I see the death penalty as a manifestation of the Judo/christian idea that there is an supreme judge.And,we are his/her agent.Hell is the ultimate punishment.Right?
 
I'm on gm's bench here. For most instances I cannot and do not support the death penalty, for many of the reasons you stated. However, people like Willy Crane? Sorry, I do not feel any empathy for his execution. I WILL say that if certain crimes guaranteed these individuals would NEVER be out, I may change my position. But until then, no.
 
I hear all your arguments and you made some valid points.

What I may ask you is this:

What if someone in your family was the victim of a crime such as murder or rape? How could you guarantee that they would be incarcerated indefinitely? Would you be able to forgive them enough to see them live? Would you be happy to see them out in society again? And how would you feel if they did to someone else what they did to you?

Just food for thought. Put YOURSELF into the picture rather than seeing it from outside the issue.

I think some of you may think differently if it was someone you love that is/was on the receiving end of a vile hideous act.

Probably, but since my position isn't based on what I feel, why would that matter?

Let's say that I got so emotionally overwrought that I took up a big machete and tried to chop the guy to pieces in the high street. Is that an argument for making machete slaying legal? You might not think so, but you'd probably feel differently if you were the guy on the murderous rampage, right?
 
I'm on gm's bench here. For most instances I cannot and do not support the death penalty, for many of the reasons you stated. However, people like Willy Crane? Sorry, I do not feel any empathy for his execution. I WILL say that if certain crimes guaranteed these individuals would NEVER be out, I may change my position. But until then, no.
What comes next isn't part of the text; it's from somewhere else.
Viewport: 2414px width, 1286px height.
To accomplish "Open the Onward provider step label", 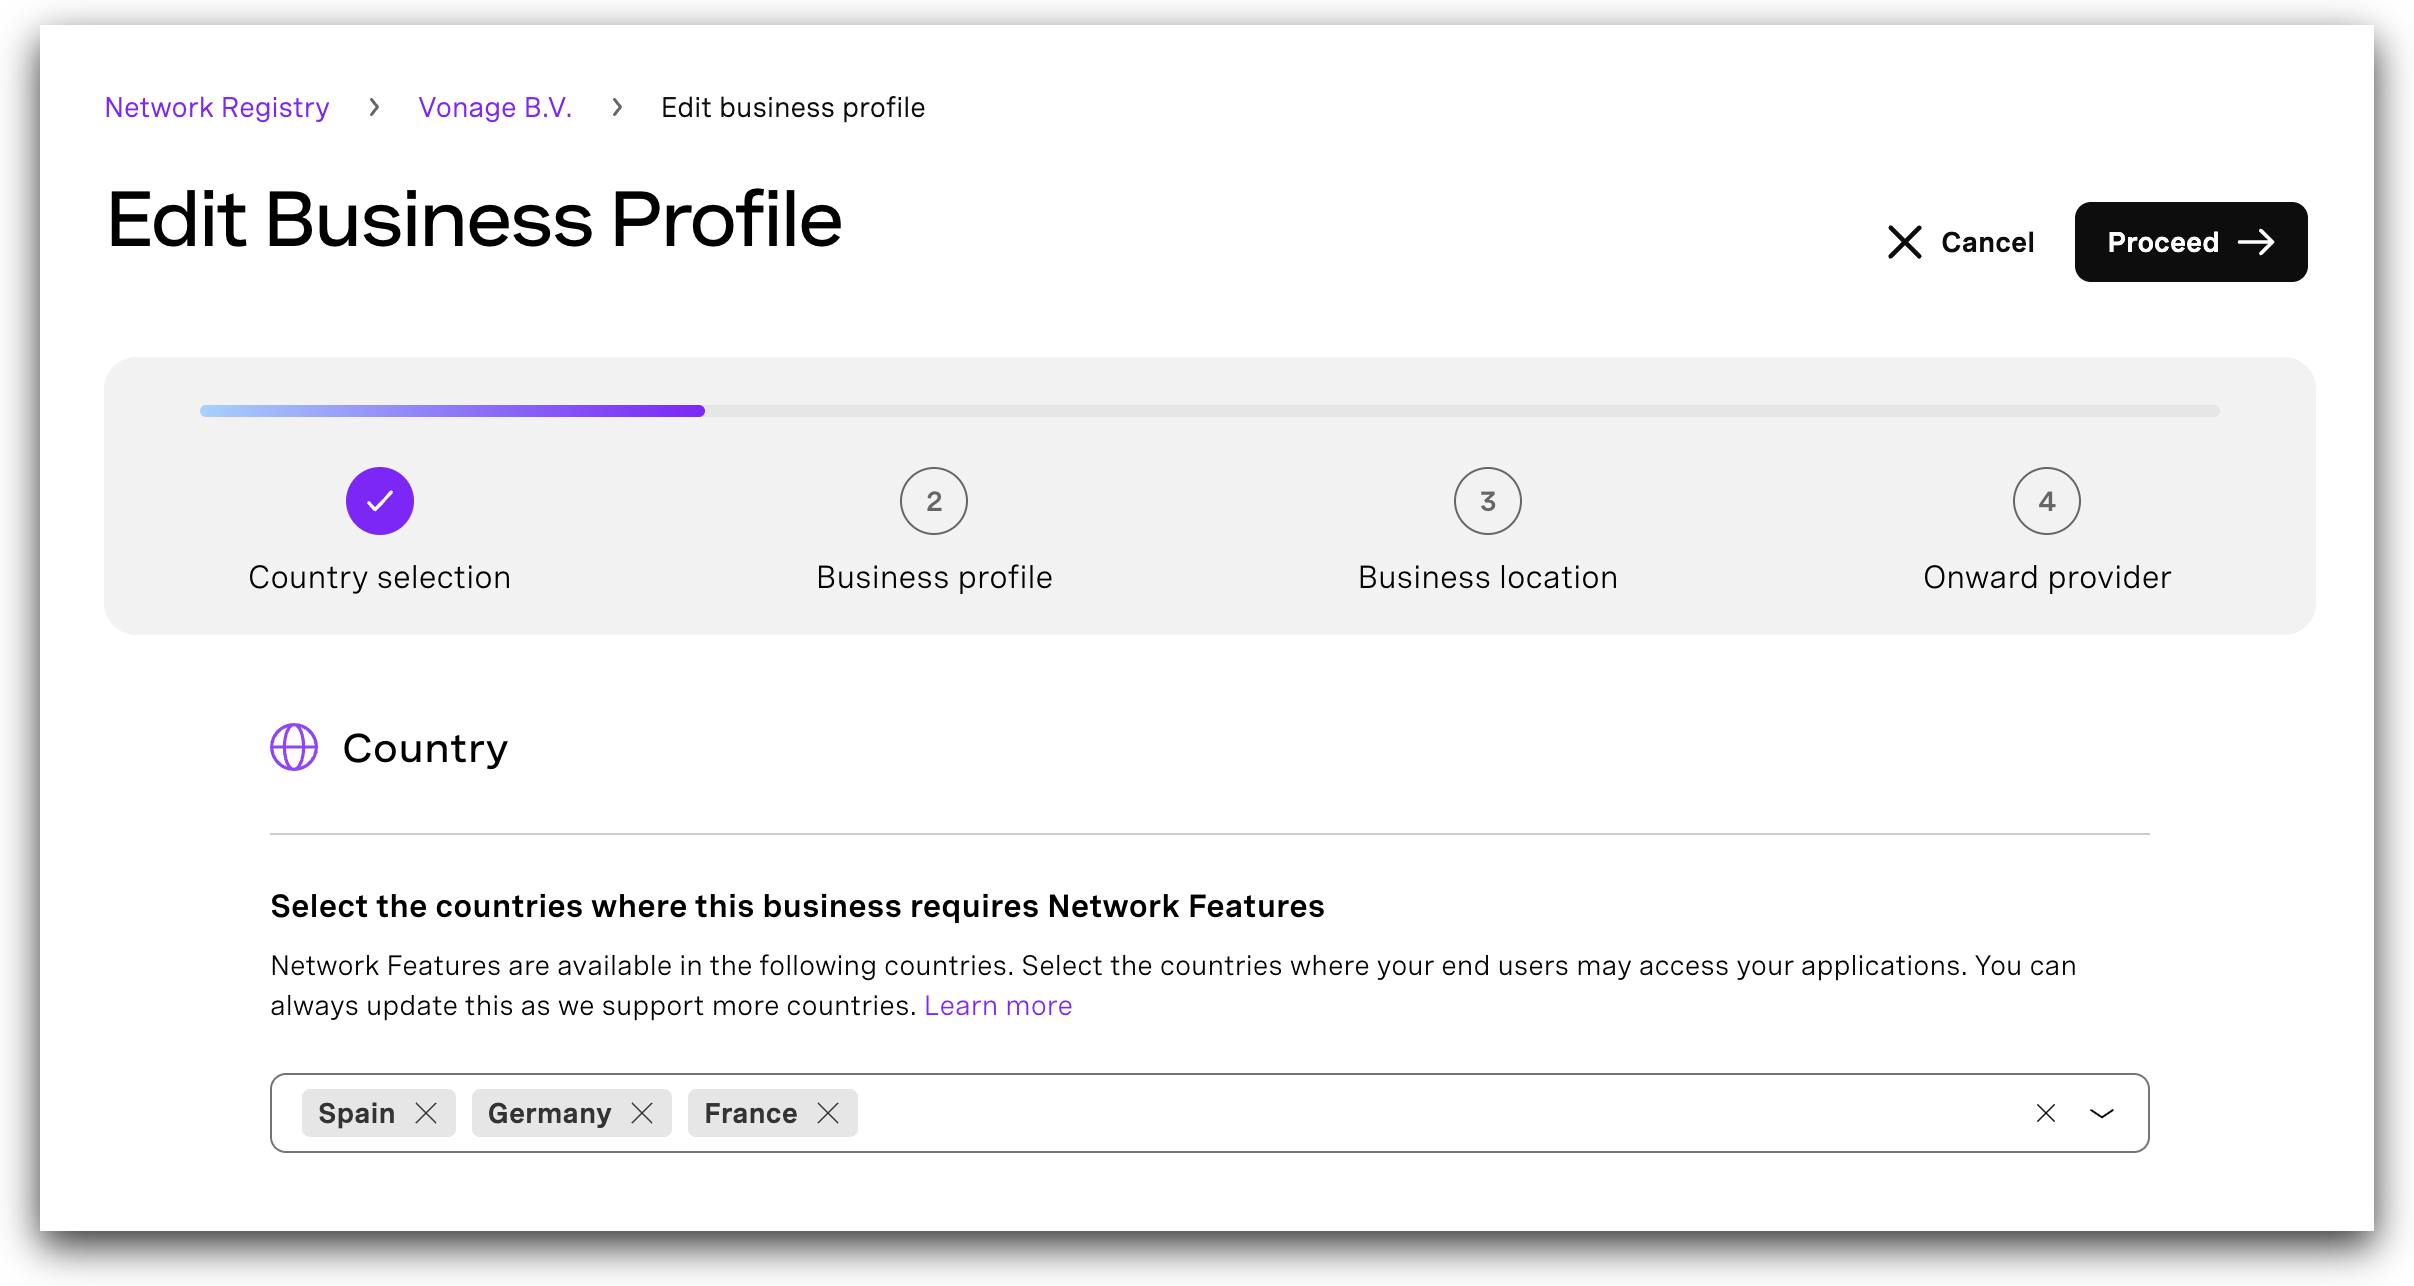I will click(x=2046, y=576).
You're coming at it from the wrong direction. Nobody who opposes the death penalty is asking you to feel empathy for Willy Crane. It's not for his sake that I am against it; it's for the innocent people that will necessarily be killed as a result of the practice. As long as that possibility remains--and it always will--and there are viable alternatives for the Willy Cranes of the world (life in a small room), I see no reason to take the risk of making a lethal, un-correctable error, other than gratuitous bloodlust.
 
3) The state should never have the power of life or death over it citizens.
I think you need to narrow that down a bit.
Soldiers that represent the state have the power of life or death over non-citizens when the conditions of deadly force are met. Save lives, protect national security, threats of grievous bodily harm.
Cops that represent the state have the power, for a slightly different list of deadly force conditions. You can't really expect a beat cop to gain control of a situation by threatening "Put down the gun or we'll incarcerate you with no foreseeable chance of parole!" Or, if you're the one that's been taken hostage, do you want the SWAT team to have guns or writs?
And if someone's on Death Row OR in jail for 357 life sentences, the guards can shoot either of them if they're going over the wall.
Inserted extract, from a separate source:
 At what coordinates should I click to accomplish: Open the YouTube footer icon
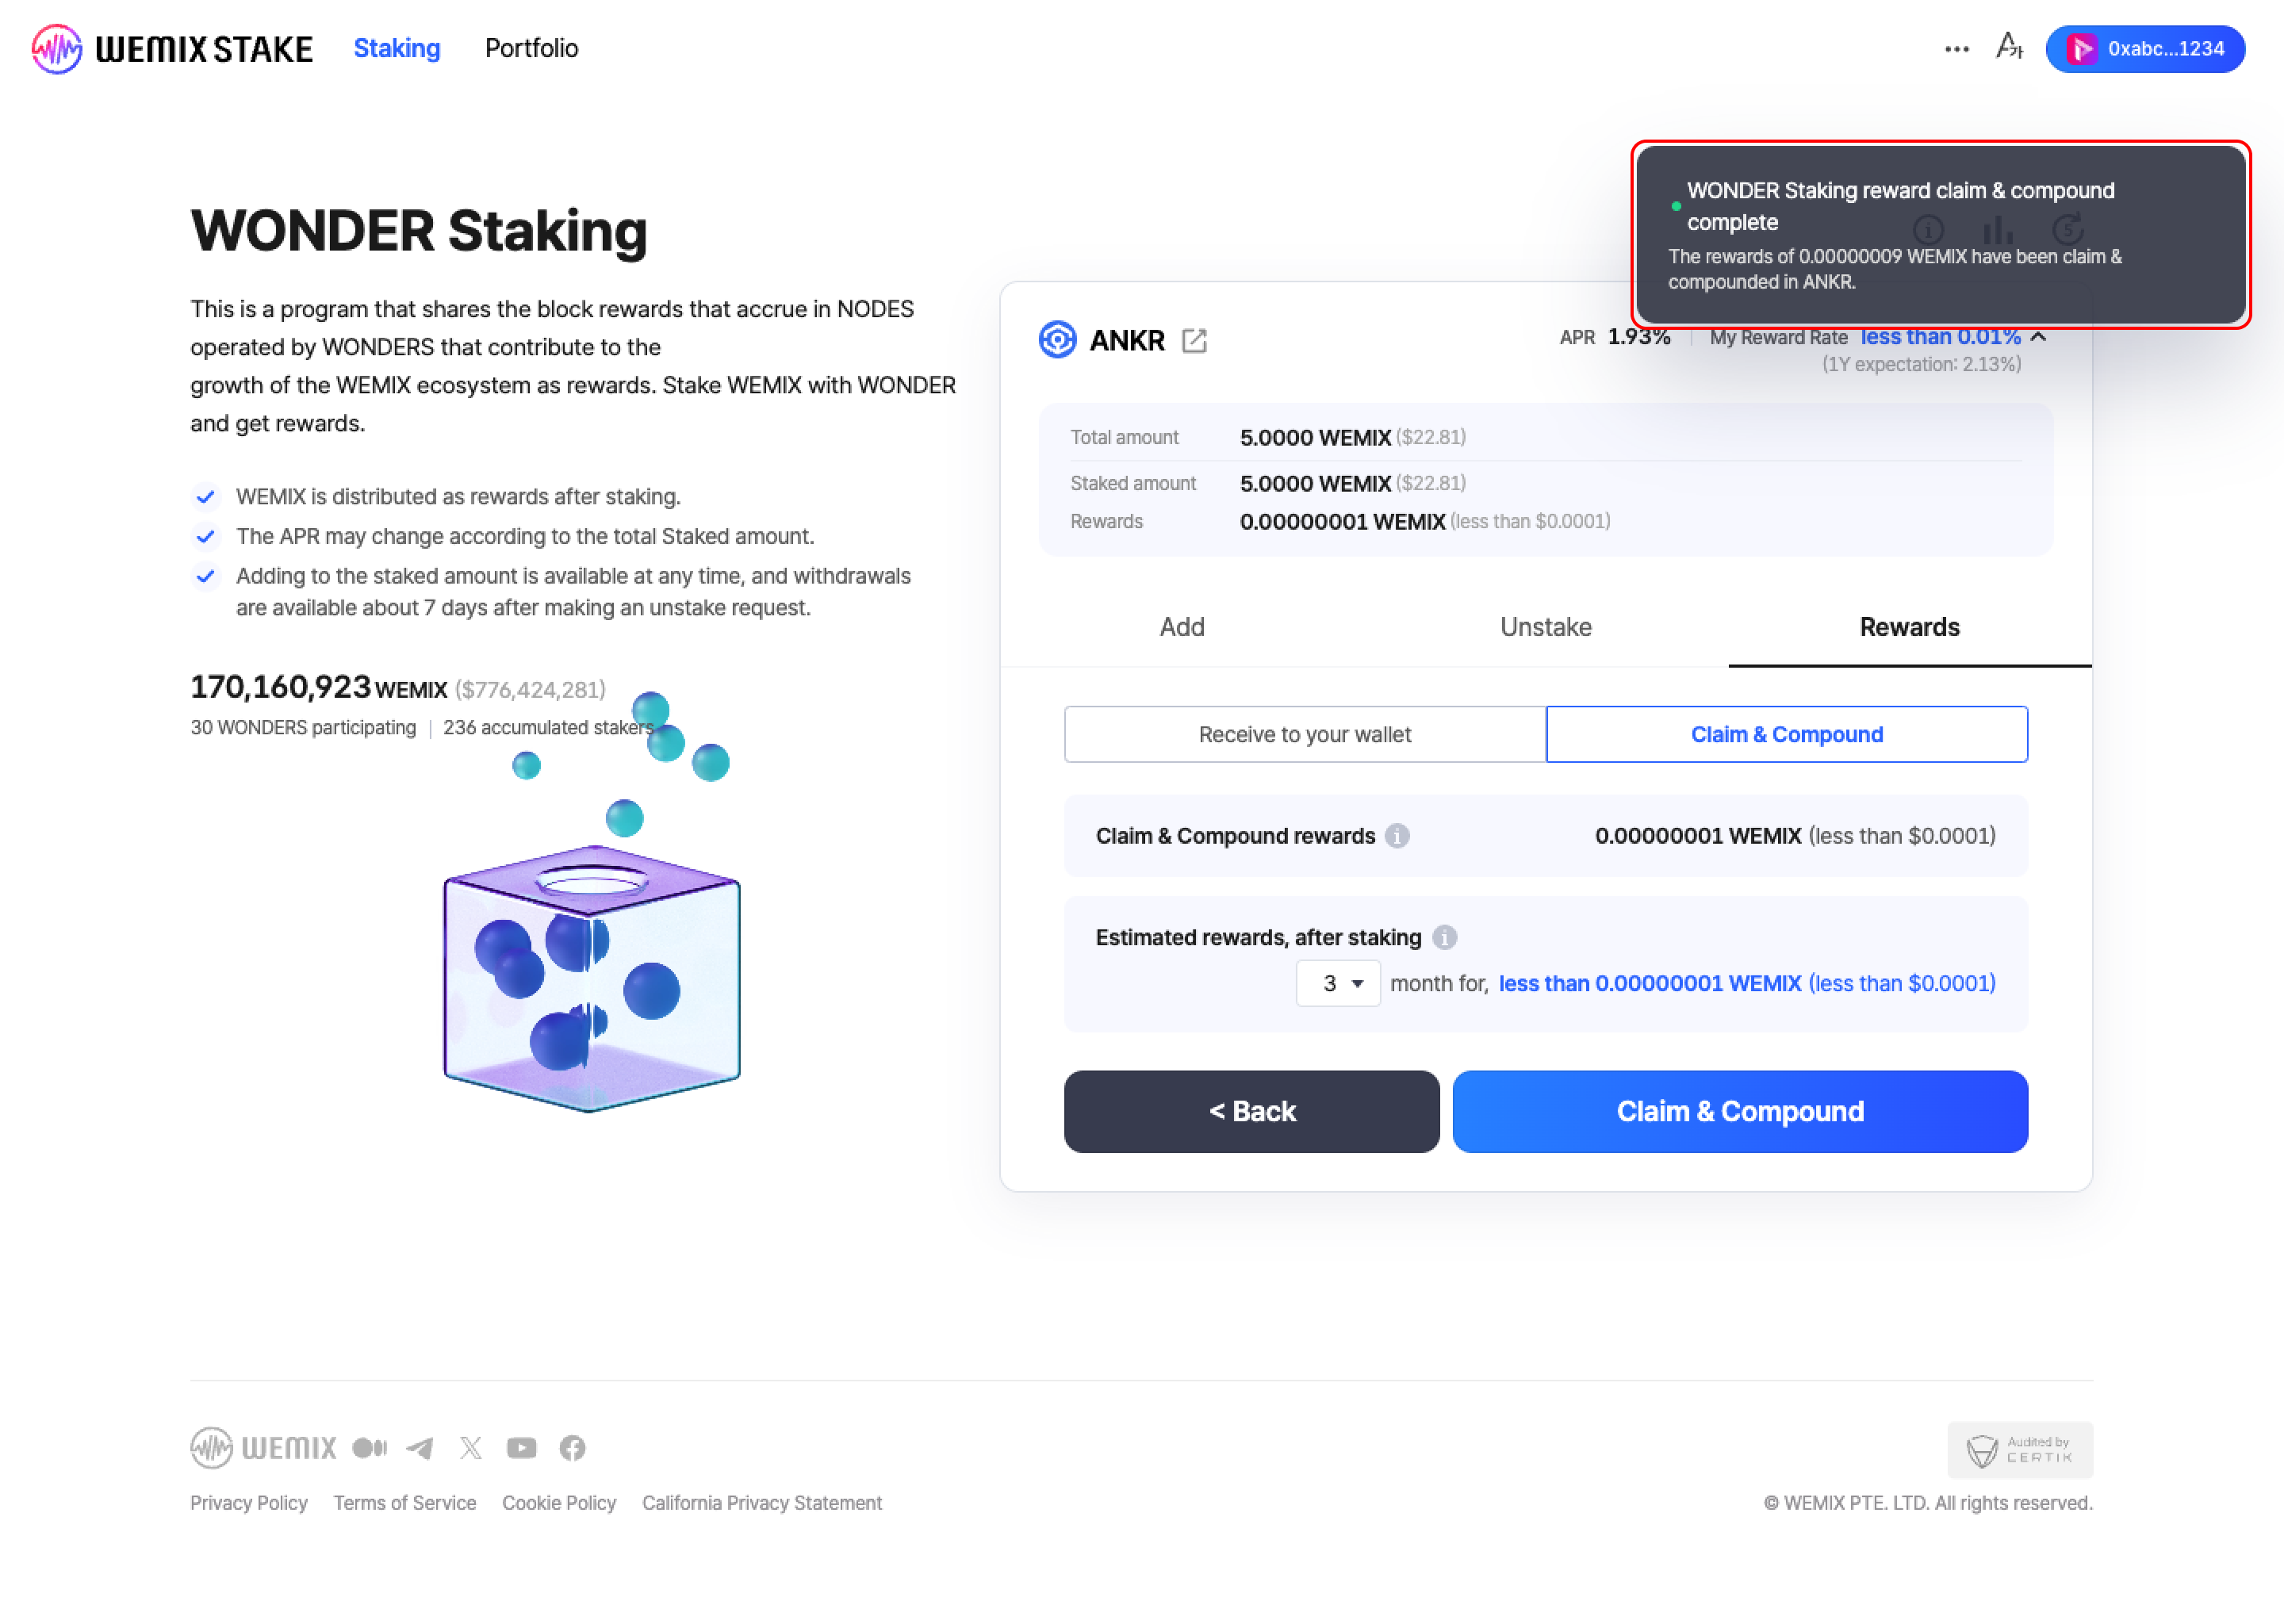(x=521, y=1448)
So the state HAS the power of life or death. What would be better would be something along the lines that in the course of punishing someone for a crime, the state should not use the non-immediate possibility of future crimes as a threat to justify deadly force. Something like that.

And two of your conditions confuse me.

4) It gives perpetrators of crime no actual punishment, ie, 30 years in a prison with a tough regime and time to reflect on what they have done.
6) It's just revenge.
It sounds like you want them to suffer more... Isn't that revenge/
 
I'm on gm's bench here. For most instances I cannot and do not support the death penalty, for many of the reasons you stated. However, people like Willy Crane? Sorry, I do not feel any empathy for his execution. I WILL say that if certain crimes guaranteed these individuals would NEVER be out, I may change my position. But until then, no.
But it cannot be based on the crime, the outrage we feel.
As long as we don't have a perfect system of determining guilt, we will convict innocent people, even of the worst crimes, over time.